Return every entry exactly. Leave nothing out.

(Supplied data)

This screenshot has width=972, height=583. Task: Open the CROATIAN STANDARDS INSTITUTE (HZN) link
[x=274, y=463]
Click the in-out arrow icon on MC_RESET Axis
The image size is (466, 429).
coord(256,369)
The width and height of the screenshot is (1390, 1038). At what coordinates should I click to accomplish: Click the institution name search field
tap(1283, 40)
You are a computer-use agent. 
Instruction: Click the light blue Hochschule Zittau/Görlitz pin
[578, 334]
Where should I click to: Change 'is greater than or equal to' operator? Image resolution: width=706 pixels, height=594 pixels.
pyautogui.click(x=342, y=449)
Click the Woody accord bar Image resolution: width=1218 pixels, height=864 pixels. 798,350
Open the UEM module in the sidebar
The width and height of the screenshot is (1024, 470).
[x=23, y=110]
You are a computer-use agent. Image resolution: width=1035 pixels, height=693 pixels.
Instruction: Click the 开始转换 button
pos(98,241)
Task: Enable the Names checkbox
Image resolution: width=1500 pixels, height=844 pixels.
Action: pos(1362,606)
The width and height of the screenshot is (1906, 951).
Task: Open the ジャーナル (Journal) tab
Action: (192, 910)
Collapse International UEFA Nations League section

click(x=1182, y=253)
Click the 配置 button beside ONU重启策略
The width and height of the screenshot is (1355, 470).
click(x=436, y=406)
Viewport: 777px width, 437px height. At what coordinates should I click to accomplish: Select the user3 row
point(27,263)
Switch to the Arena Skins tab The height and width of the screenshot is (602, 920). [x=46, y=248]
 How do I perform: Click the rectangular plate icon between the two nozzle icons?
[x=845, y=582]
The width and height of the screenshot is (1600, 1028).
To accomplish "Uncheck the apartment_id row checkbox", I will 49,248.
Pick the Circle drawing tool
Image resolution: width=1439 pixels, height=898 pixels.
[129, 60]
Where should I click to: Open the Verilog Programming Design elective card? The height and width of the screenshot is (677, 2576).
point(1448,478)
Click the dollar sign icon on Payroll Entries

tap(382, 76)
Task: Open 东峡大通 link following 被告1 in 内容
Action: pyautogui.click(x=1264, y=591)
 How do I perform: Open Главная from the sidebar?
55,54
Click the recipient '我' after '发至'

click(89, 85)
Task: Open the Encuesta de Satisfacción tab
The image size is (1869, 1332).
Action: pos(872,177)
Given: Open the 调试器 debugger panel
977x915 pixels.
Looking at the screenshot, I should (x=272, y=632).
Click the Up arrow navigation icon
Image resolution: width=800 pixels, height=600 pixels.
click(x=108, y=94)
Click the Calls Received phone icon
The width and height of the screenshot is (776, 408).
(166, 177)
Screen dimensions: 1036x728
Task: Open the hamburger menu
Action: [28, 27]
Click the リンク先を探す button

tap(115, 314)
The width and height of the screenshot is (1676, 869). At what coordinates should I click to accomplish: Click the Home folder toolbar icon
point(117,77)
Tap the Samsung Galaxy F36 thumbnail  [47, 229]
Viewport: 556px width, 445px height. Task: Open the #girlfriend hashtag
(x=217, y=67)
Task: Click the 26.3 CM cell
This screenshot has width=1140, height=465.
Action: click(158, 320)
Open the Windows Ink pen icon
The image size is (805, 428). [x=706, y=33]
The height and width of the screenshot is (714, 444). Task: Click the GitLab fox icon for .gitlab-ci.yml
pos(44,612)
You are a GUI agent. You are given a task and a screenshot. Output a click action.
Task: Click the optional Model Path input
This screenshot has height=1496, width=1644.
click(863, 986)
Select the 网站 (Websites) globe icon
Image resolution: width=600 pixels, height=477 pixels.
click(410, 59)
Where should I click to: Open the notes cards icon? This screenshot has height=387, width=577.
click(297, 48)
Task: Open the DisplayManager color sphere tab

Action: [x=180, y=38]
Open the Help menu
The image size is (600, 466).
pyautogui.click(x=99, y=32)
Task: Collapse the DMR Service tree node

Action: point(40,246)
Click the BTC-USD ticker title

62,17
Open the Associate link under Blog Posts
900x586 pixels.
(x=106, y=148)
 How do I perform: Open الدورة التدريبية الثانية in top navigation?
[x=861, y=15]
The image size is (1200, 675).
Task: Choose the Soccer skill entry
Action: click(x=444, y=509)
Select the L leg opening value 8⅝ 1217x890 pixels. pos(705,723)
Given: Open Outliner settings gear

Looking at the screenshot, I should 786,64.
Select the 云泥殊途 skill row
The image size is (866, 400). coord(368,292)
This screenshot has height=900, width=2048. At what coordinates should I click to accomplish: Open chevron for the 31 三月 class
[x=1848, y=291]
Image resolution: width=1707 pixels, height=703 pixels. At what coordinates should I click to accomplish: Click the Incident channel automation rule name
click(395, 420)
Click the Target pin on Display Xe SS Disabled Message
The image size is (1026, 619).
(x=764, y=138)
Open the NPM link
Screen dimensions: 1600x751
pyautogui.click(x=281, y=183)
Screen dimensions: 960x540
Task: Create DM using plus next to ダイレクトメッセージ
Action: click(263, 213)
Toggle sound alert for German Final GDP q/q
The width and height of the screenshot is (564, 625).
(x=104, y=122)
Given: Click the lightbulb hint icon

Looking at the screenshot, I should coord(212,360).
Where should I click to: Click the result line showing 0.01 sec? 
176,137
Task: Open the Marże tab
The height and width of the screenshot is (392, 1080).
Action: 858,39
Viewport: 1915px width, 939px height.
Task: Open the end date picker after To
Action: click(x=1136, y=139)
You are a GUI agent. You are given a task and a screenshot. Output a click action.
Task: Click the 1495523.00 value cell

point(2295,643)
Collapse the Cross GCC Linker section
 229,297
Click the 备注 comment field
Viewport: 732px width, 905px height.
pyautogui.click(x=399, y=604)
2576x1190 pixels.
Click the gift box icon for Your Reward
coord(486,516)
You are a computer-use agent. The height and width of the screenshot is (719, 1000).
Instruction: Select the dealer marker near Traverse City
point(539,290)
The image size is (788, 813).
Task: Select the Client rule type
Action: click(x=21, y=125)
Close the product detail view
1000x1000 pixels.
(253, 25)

(End Supplied data)

## Task result
This screenshot has width=972, height=583. Task: Open the CROATIAN STANDARDS INSTITUTE (HZN) link
[x=274, y=463]
Click the in-out arrow icon on MC_RESET Axis
The image size is (466, 429).
coord(256,369)
The width and height of the screenshot is (1390, 1038). At what coordinates should I click to accomplish: Click the institution name search field
tap(1283, 40)
You are a computer-use agent. 
Instruction: Click the light blue Hochschule Zittau/Görlitz pin
[578, 334]
Where should I click to: Change 'is greater than or equal to' operator? Image resolution: width=706 pixels, height=594 pixels.
pyautogui.click(x=342, y=449)
Click the Woody accord bar Image resolution: width=1218 pixels, height=864 pixels. 798,350
Open the UEM module in the sidebar
The width and height of the screenshot is (1024, 470).
[x=23, y=110]
You are a computer-use agent. Image resolution: width=1035 pixels, height=693 pixels.
Instruction: Click the 开始转换 button
pos(98,241)
Task: Enable the Names checkbox
Image resolution: width=1500 pixels, height=844 pixels.
Action: pos(1362,606)
The width and height of the screenshot is (1906, 951).
Task: Open the ジャーナル (Journal) tab
Action: (192, 910)
Collapse International UEFA Nations League section

click(x=1182, y=253)
Click the 配置 button beside ONU重启策略
The width and height of the screenshot is (1355, 470).
click(x=436, y=406)
Viewport: 777px width, 437px height. At what coordinates should I click to accomplish: Select the user3 row
point(27,263)
Switch to the Arena Skins tab The height and width of the screenshot is (602, 920). [x=46, y=248]
 How do I perform: Click the rectangular plate icon between the two nozzle icons?
[x=845, y=582]
The width and height of the screenshot is (1600, 1028).
To accomplish "Uncheck the apartment_id row checkbox", I will 49,248.
Pick the Circle drawing tool
Image resolution: width=1439 pixels, height=898 pixels.
[129, 60]
Where should I click to: Open the Verilog Programming Design elective card? The height and width of the screenshot is (677, 2576).
point(1448,478)
Click the dollar sign icon on Payroll Entries

tap(382, 76)
Task: Open 东峡大通 link following 被告1 in 内容
Action: pyautogui.click(x=1264, y=591)
 How do I perform: Open Главная from the sidebar?
55,54
Click the recipient '我' after '发至'

click(89, 85)
Task: Open the Encuesta de Satisfacción tab
The image size is (1869, 1332).
Action: pos(872,177)
Given: Open the 调试器 debugger panel
977x915 pixels.
Looking at the screenshot, I should (x=272, y=632).
Click the Up arrow navigation icon
Image resolution: width=800 pixels, height=600 pixels.
click(x=108, y=94)
Click the Calls Received phone icon
The width and height of the screenshot is (776, 408).
(166, 177)
Screen dimensions: 1036x728
Task: Open the hamburger menu
Action: [28, 27]
Click the リンク先を探す button

tap(115, 314)
The width and height of the screenshot is (1676, 869). At what coordinates should I click to accomplish: Click the Home folder toolbar icon
point(117,77)
Tap the Samsung Galaxy F36 thumbnail  [47, 229]
Viewport: 556px width, 445px height. Task: Open the #girlfriend hashtag
(x=217, y=67)
Task: Click the 26.3 CM cell
This screenshot has width=1140, height=465.
Action: click(158, 320)
Open the Windows Ink pen icon
The image size is (805, 428). [x=706, y=33]
The height and width of the screenshot is (714, 444). Task: Click the GitLab fox icon for .gitlab-ci.yml
pos(44,612)
You are a GUI agent. You are given a task and a screenshot. Output a click action.
Task: Click the optional Model Path input
This screenshot has height=1496, width=1644.
click(863, 986)
Select the 网站 (Websites) globe icon
Image resolution: width=600 pixels, height=477 pixels.
click(410, 59)
Where should I click to: Open the notes cards icon? This screenshot has height=387, width=577.
click(297, 48)
Task: Open the DisplayManager color sphere tab

Action: [x=180, y=38]
Open the Help menu
The image size is (600, 466).
pyautogui.click(x=99, y=32)
Task: Collapse the DMR Service tree node

Action: point(40,246)
Click the BTC-USD ticker title

62,17
Open the Associate link under Blog Posts
900x586 pixels.
(x=106, y=148)
 How do I perform: Open الدورة التدريبية الثانية in top navigation?
[x=861, y=15]
The image size is (1200, 675).
Task: Choose the Soccer skill entry
Action: click(x=444, y=509)
Select the L leg opening value 8⅝ 1217x890 pixels. pos(705,723)
Given: Open Outliner settings gear

Looking at the screenshot, I should 786,64.
Select the 云泥殊途 skill row
The image size is (866, 400). coord(368,292)
This screenshot has height=900, width=2048. At what coordinates should I click to accomplish: Open chevron for the 31 三月 class
[x=1848, y=291]
Image resolution: width=1707 pixels, height=703 pixels. At what coordinates should I click to accomplish: Click the Incident channel automation rule name
click(395, 420)
Click the Target pin on Display Xe SS Disabled Message
The image size is (1026, 619).
(x=764, y=138)
Open the NPM link
Screen dimensions: 1600x751
pyautogui.click(x=281, y=183)
Screen dimensions: 960x540
Task: Create DM using plus next to ダイレクトメッセージ
Action: click(263, 213)
Toggle sound alert for German Final GDP q/q
The width and height of the screenshot is (564, 625).
(x=104, y=122)
Given: Click the lightbulb hint icon

Looking at the screenshot, I should coord(212,360).
Where should I click to: Click the result line showing 0.01 sec? 
176,137
Task: Open the Marże tab
The height and width of the screenshot is (392, 1080).
Action: 858,39
Viewport: 1915px width, 939px height.
Task: Open the end date picker after To
Action: click(x=1136, y=139)
You are a GUI agent. You are given a task and a screenshot. Output a click action.
Task: Click the 1495523.00 value cell

point(2295,643)
Collapse the Cross GCC Linker section
 229,297
Click the 备注 comment field
Viewport: 732px width, 905px height.
pyautogui.click(x=399, y=604)
2576x1190 pixels.
Click the gift box icon for Your Reward
coord(486,516)
You are a computer-use agent. The height and width of the screenshot is (719, 1000).
Instruction: Select the dealer marker near Traverse City
point(539,290)
The image size is (788, 813).
Task: Select the Client rule type
Action: click(x=21, y=125)
Close the product detail view
1000x1000 pixels.
(253, 25)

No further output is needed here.